There's an international selection here, but the festival is in a French setting. Is this ultimately a ‘French’ point of view? 
Marie: It's more Western or European than French.

Charlotte: It’s maybe linked to political history in France — like the protests of May 1968. There weren’t so many open performances in the street like in the United States, though.

A split image of an outstretched leg and a woman's head on a blue background.
Katrien de Blauwer

Aside from May 1968, are there other moments that you would situate as turning points, in terms of the way you see performance evolve?Charlotte: If it was in dance and music, it happened on the stage itself — it was not necessarily in the industry. 

On a personal level, what was the last performance that really imprinted itself on you? 
Marie: For me, it was attending a concert of the band Low. 

Charlotte: I will see a Pina Bausch show next Thursday.
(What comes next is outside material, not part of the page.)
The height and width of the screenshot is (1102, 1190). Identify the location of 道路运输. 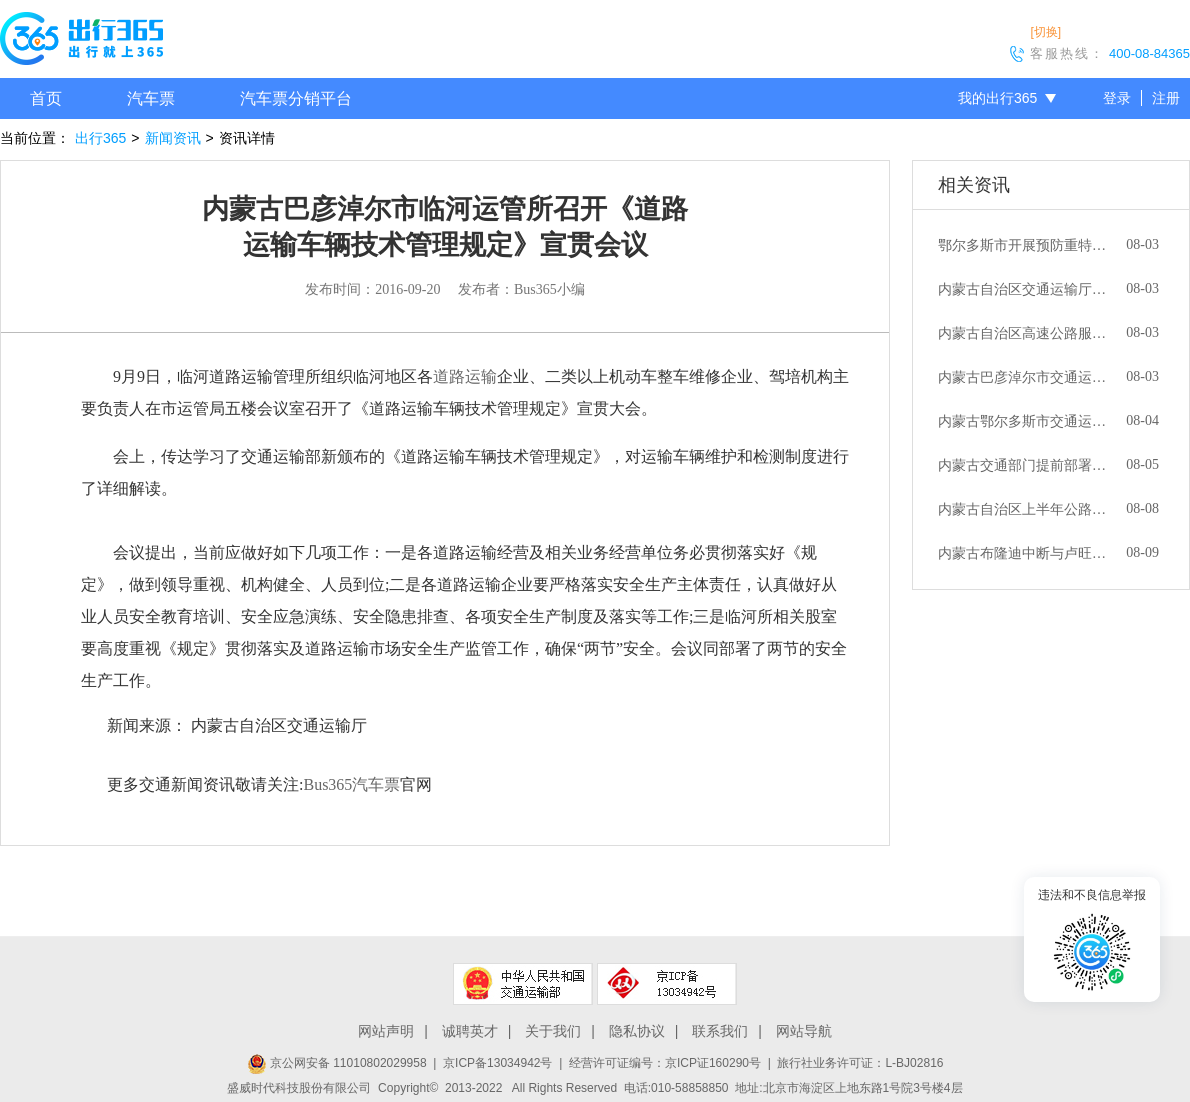
(465, 376).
It's not new, but each time I see one… I’m so impressed by the modernity and the exceptionalism of this woman through the choreography. We didn't discuss theater here, but in the upcoming show we have to because Pina Bausch is the perfect match between theater and dance. Music, dance, music, dance. [laughs]

A woman wearing a red dress standing on her toes.
Émilie Hasboun by Denis Darzacq

What was one of the very first times in your life you realized the power of performance?
Marie: Kate Bush. Music and movement and a woman alone, dancing and powerful.

Charlotte: Marie's husband runs a music festival dedicated to female bands and singers. When I started working at the gallery, Marie brought me to the festival. We saw Electrolane, a four-woman band. And I was like, “Okay, I want to play guitar.” It was very impressive. It evoked the same emotion for me as live dance. Performance is a kind of generosity you open yourself up to. Performers are testing new ideas — and when you are in the audience to receive them, you are grateful for it.